According to policymakers, your wages are going to start growing properly again once unemployment reduces further and unused capacity in the economy is used up. Only problem is, New Zealand is already at that point, and it’s not happening.
Despite the claims of some “turned the corner” optimists eager to spot a turnaround in the years-long wages stagnation endured by Australians workers, the view of the Reserve Bank is that any substantial lift in growth is a ways away, and we’ll only get there “gradually” — the RBA’s new buzzword. As the RBA governor, Phil Lowe said in a speech in Adelaide on Tuesday night, in which he used it seven times:
… our central scenario is for a gradual pick-up in wages growth, a gradual lift in inflation, and a gradual reduction in the unemployment rate. While we might like faster progress, it is encouraging that things are moving in the right direction and are likely to continue to do so.
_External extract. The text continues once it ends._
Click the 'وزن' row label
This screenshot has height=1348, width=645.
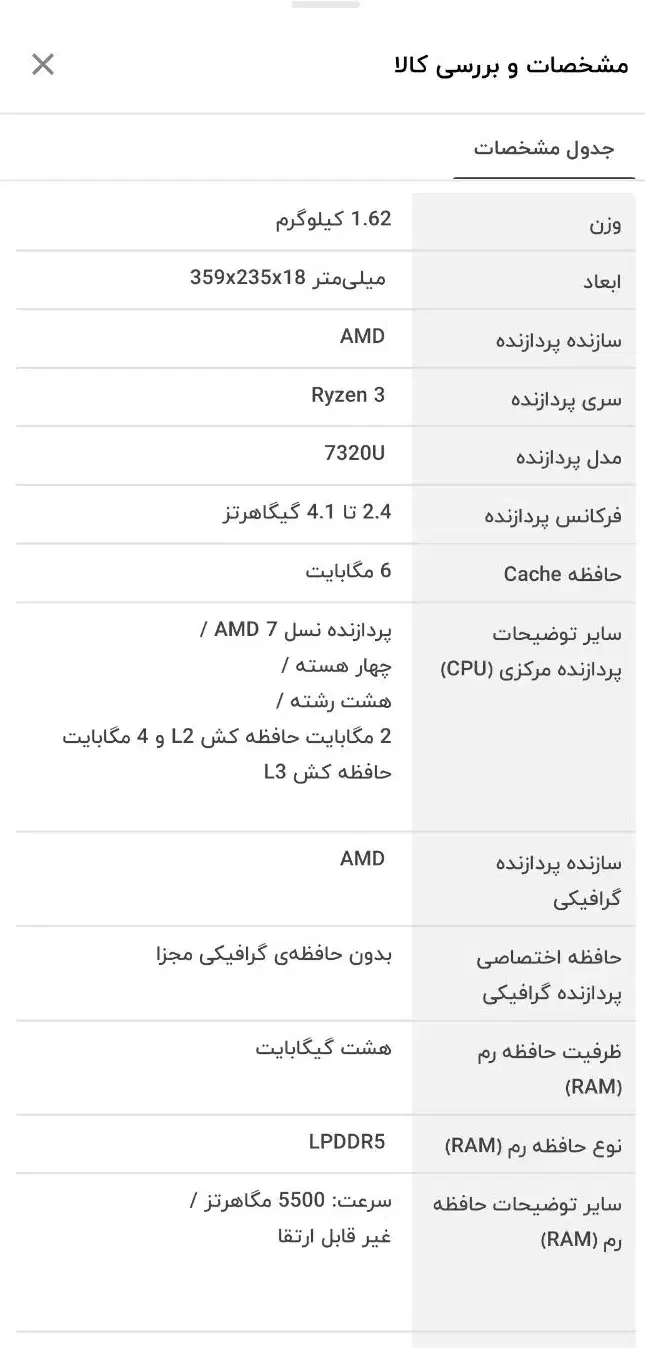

That gradualism suggests forecasters like AMP’s chief economist Shane Oliver may be right in seeing no interest rate rises from the RBA until 2020, rather than 2019 (it used to be later this year, but the end of the RBA’s record period without a rate rise keeps being pushed back).
But even if we gradually reach the point where unemployment falls low enough to start pushing on wages, what if nothing happens? Because that’s what’s happened across the ditch. New Zealand’s unemployment rate was 4.4% in the March quarter, down from 4.5% at the end of last year and well below Australia’s 5.6%. If we had a 4.4% unemployment rate, you can bet the RBA would already have at least one rate rise under its belt, and looking at perhaps two or three more this year.
But Kiwi workers are suffering the same stagnation as us (and most workers across the western world). NZ’s labour cost index climbed by just 0.3% in the March quarter, for an unchanged annual rate of 1.8%, slower than expected. And like Australia, it’s government spending in the health and social care sector that’s propping up what little wages growth exists: only the introduction of a big pay rise for aged care and disability workers meant wages didn’t grow by even less. Economists say the share of NZ workers receiving no pay rises is at the highest level since 2010.
So even with unemployment more than one percentage point below ours, New Zealanders are still stuck with stagnant wages. Indeed, New Zealand really challenges the “wages will rise when spare capacity is used up” thesis: it has a much higher participation rate than us — 70.8% in the March quarter (down from 70.9%). We were chuffed a fortnight ago when our participation rate hit a record high of 65.7%, more than five points lower. NZ appears a lot closer to using its full economic capacity than us.
It’s also worth noting that New Zealand has a much more employer-friendly industrial relations system with fewer rights for workers and unions than in Australia, which would undermine the capacity of unions to extract larger pay rises even in favourable bargaining conditions such as low unemployment.
Still, don’t expect the government or the RBA to abandon it’s “wage growth … eventually” narrative any time soon. The implications of the alternative — that industrial relations laws have been tilted too far in favour of corporations against workers — are too unpalatable.